Remediation records demonstrate that the organization treated accessibility findings as actionable obligations rather than informational outputs. They create a chain of awareness, responsibility, and response that can be examined independently.

Organizations that maintain these records also gain operational clarity. When findings are documented systematically, patterns become visible. Recurring issues surface and can be addressed at a structural level rather than fixed one page at a time. The remediation record becomes both a compliance artifact and an operational tool for improving accessibility outcomes.

Verification Matters

Fixing an issue and confirming the fix actually resolved the problem are two different activities. Organizations routinely assume that once a change is made, the issue is resolved. In practice, fixes are incomplete, introduce new issues, or fail to address the underlying barrier more often than expected.

Verification closes the loop. It confirms that the remediation was effective — that the issue identified by the scanner or manual reviewer is no longer present. Verification takes several forms: a follow-up scan targeting the specific page and issue, a manual review by someone other than the person who performed the fix, or a structured test confirming that the assistive technology interaction now works as expected.

From a compliance perspective, verification demonstrates diligence. An organization that detects an issue, fixes it, and confirms the fix has completed a full cycle of responsive action. An organization that detects and fixes without verification has done most of the work but left the most credible part of the record incomplete.

Verification also protects against regression. Issues fixed in one release reappear in the next if the underlying cause was not fully addressed. Periodic verification ensures resolved issues remain resolved, and creates a longitudinal record that demonstrates sustained attention rather than one-time effort.

Documentation Is the Evidence

Scanning is detection. Documentation is proof. These are not interchangeable, and treating them as equivalent is the single most common failure in accessibility compliance programs.
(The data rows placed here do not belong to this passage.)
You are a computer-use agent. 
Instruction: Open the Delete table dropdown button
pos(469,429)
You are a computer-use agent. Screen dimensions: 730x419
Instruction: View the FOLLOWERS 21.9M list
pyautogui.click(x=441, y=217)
Organizations that invest in scanning without investing in documentation do genuine work to improve accessibility while failing to create any record that the work was done. When scrutiny arrives — and in the current regulatory environment, it arrives — the absence of structured documentation leaves the organization unable to answer the most basic questions about its own process. Work that is not documented is, for compliance purposes, work that did not happen.

The goal is not paperwork for its own sake. The goal is to ensure that every meaningful step in the accessibility lifecycle — detection, assignment, remediation, review, and verification — produces a record that an independent reviewer can examine. That record, maintained consistently over time, is what transforms accessibility activity into defensible compliance evidence. For a deeper examination of what qualifies as defensible evidence, see What Compliance Evidence Actually Is. For why that evidence must be continuous rather than point-in-time, see Compliance Is a Timeline, Not a Snapshot.

Scanners find the issues. Documentation proves you addressed them.